Soybean Weeds Segmentation Using VT-Net: A Convolutional-Transformer Model

  • Lucas Silva FURG
  • Paulo Drews FURG
  • Rodrigo de Bem FURG


The use of machine learning and computer vision in areas related to agriculture has grown significantly in the last few years, allowing for higher precision and efficiency in several processes. In this context, the present work aims at the development of a neural network for the segmentation of images containing weeds in soybean cultivation. We developed a new hybrid model based on convolutional neural networks (CNNs) and vision transformers (ViT), a neural network that uses a self-attention mechanism. Importantly, we also extended the well-known DeepWeeds dataset with segmentation labels, mitigating the lack of publicly available training data in the literature.

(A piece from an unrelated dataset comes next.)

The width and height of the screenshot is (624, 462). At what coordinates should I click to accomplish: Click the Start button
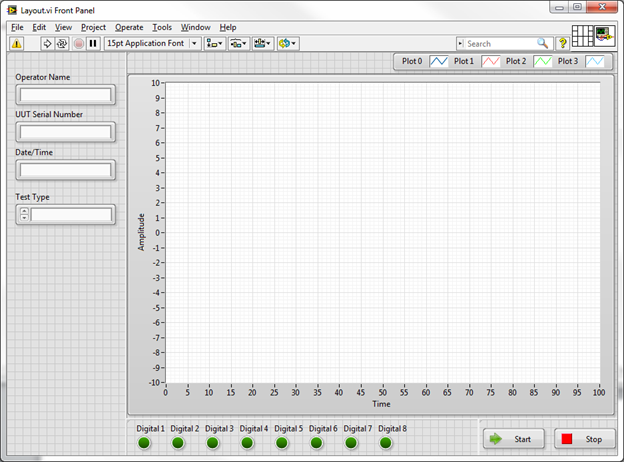(x=513, y=438)
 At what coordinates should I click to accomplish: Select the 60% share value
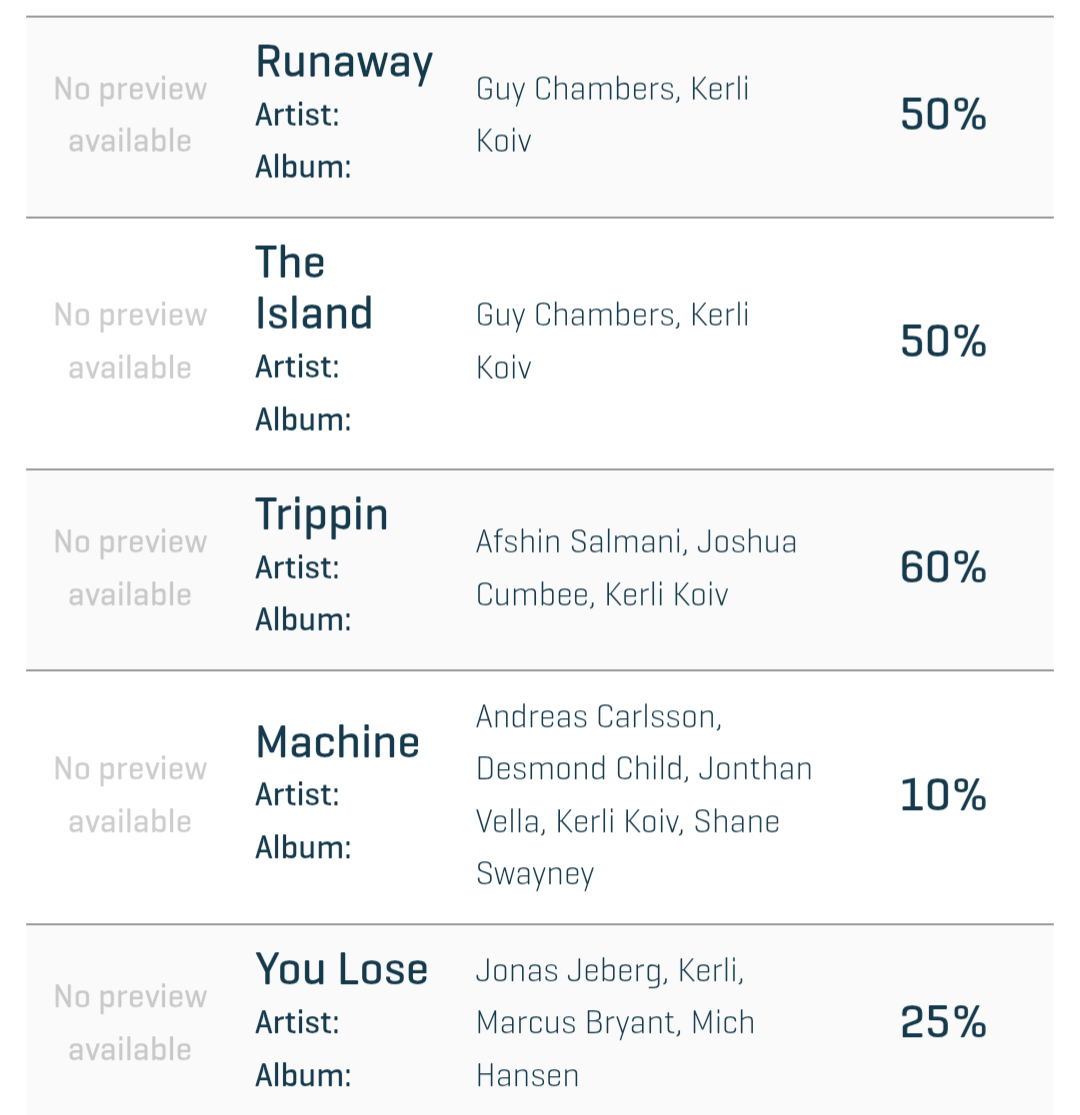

We compare our hybrid model with state-of-the-art Transformer segmentation networks, such as BEiT and Mask2Former. Our approach obtains results equivalent to them with the advantage of employing fewer layers than the competitors. To the best of our knowledge, this work is the first to use a hybrid convolutional model, with a pure ViT backbone for the segmentation of soybean weeds.
SILVA, Lucas; DREWS, Paulo; BEM, Rodrigo de. Soybean Weeds Segmentation Using VT-Net: A Convolutional-Transformer Model. In: CONFERENCE ON GRAPHICS, PATTERNS AND IMAGES (SIBGRAPI), 36. , 2023, Rio Grande/RS. Anais [...]. Porto Alegre: Sociedade Brasileira de Computação, 2023 . p. 127-132.